Just One of Those MS Days
The house is a mess. Too tired to clean. Cell phone sitting in my lap. Half charged. Just like me.
The sofa is the only place I’ve been today. The couch cushions are starting to feel like a permanent part of my body.
Medical bills litter my living room floor. And each day new invoices slide through the mail slot, adding to the growing stack of past-due notices. Making bankruptcy look more like a viable option.
A bad MS day: Too fatigued to care
The television is broadcasting various talking heads. Screaming at each other about what the President tweeted. But I’m too fatigued to even care.
I glance down and see a magazine open on my coffee table. An advertisement for (1-800-273-TALK) is staring at me. My eyes become waterfalls. But I’m not in emotional distress. Besides, I love myself like Kanye loves Kanye. I’m just feeling weak. I’m just having one of those MS days.
Wanting to go back to bed
This morning I could hear my neighbors leave for work. While they started their day, I laid in bed waiting for my husband to help me get into my wheelchair. Following the transfer, I slowly rolled to the bathroom. After struggling to brush my teeth and wash my face, I wanted to climb back into bed. But instead, I convinced myself it would be better if I sat on the couch. And that’s where I’ve been for 6 hours. Doing nothing but sitting and gazing mindlessly at the TV.
Hard to be productive
It’s hard to be productive when most of my energy is being used to keep myself from collapsing on the floor. Everything in my life gets neglected. Dinner has to wait because I’m too exhausted to prepare the food. I can’t answer emails because my vision is blurry. The laundry will have to stay dirty one more day because vertigo has me dizzy.
MS moved to the forefront
For years, my diagnosis was just an annoyance. Something I could ignore. But recently, all that background noise has moved to the forefront. Spasm days. Restless nights. Confused moments. Chopped up sentences and half thought out ideas are norms for me.

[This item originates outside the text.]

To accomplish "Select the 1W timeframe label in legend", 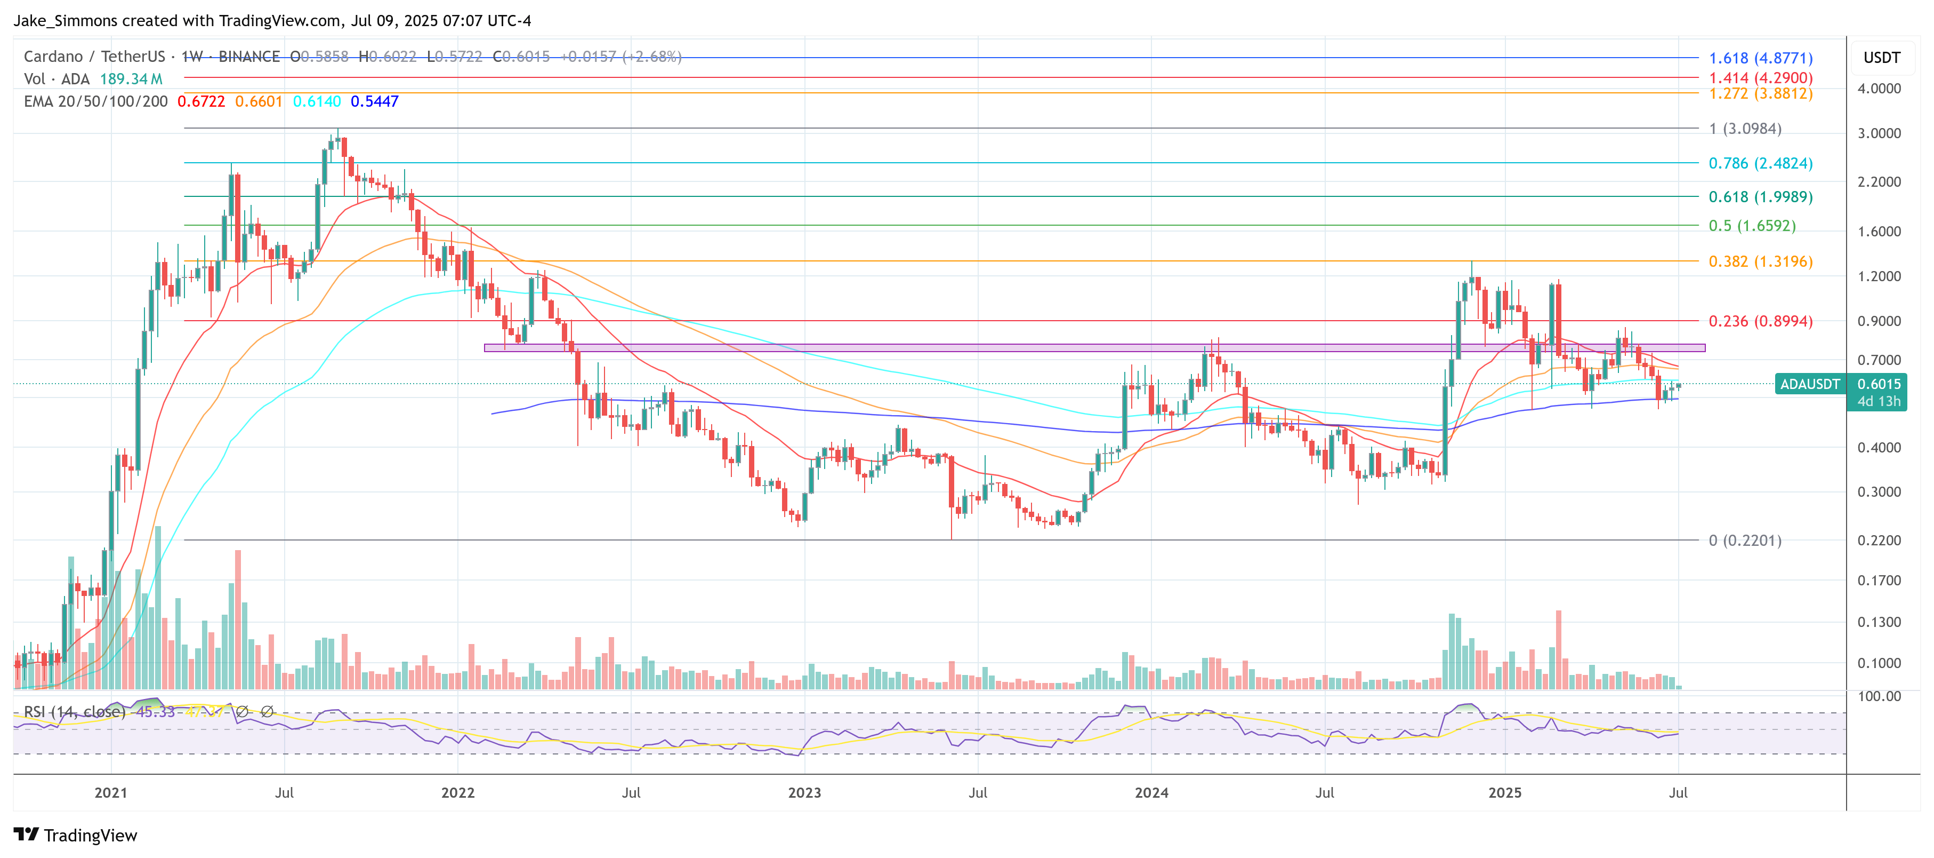I will click(192, 56).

Crying all afternoon. Waiting for the bear to get off my back so I can at least take a shower. It’s been two days and no shower. And I feel nasty.
There are pins and needles all over my body. Crawling on my skin. Living inside of me. What the hell is going on?
Like playing rock, paper, scissors
My vision is getting worse and I’ve been sleepy all day. I feel like I’m caught at the bottom of a pyramid scheme. Like I’m playing some twisted version of a child’s game. Rock, paper, scissors count of three. You lose again. Here’s some fatigue.
And all the drama has me feeling fragile. Not fragile like a flower. Fragile like a bomb, ready to explode at any time. Silently screaming at the Lord. What did I do wrong?
Reaching for my coping strategies
So as my soul hollers, I reach for coping strategies. I close my eyes to get some comfort. And I focus on the sound of my mother’s voice telling me, “Fight the bad urges and concentrate on pleasant thoughts”.
Therefore, today I’m thinking about others. And I hope someone will read this and feel a little more understood. Feel just a little less vulnerable. Not so sad. Not so helpless. Not so alone. And realize we all have those MS days.
Who can relate? "Just because I could do something last year, last month, last week or yesterday doesn’t mean I can do it today. Also, it doesn’t mean I can’t."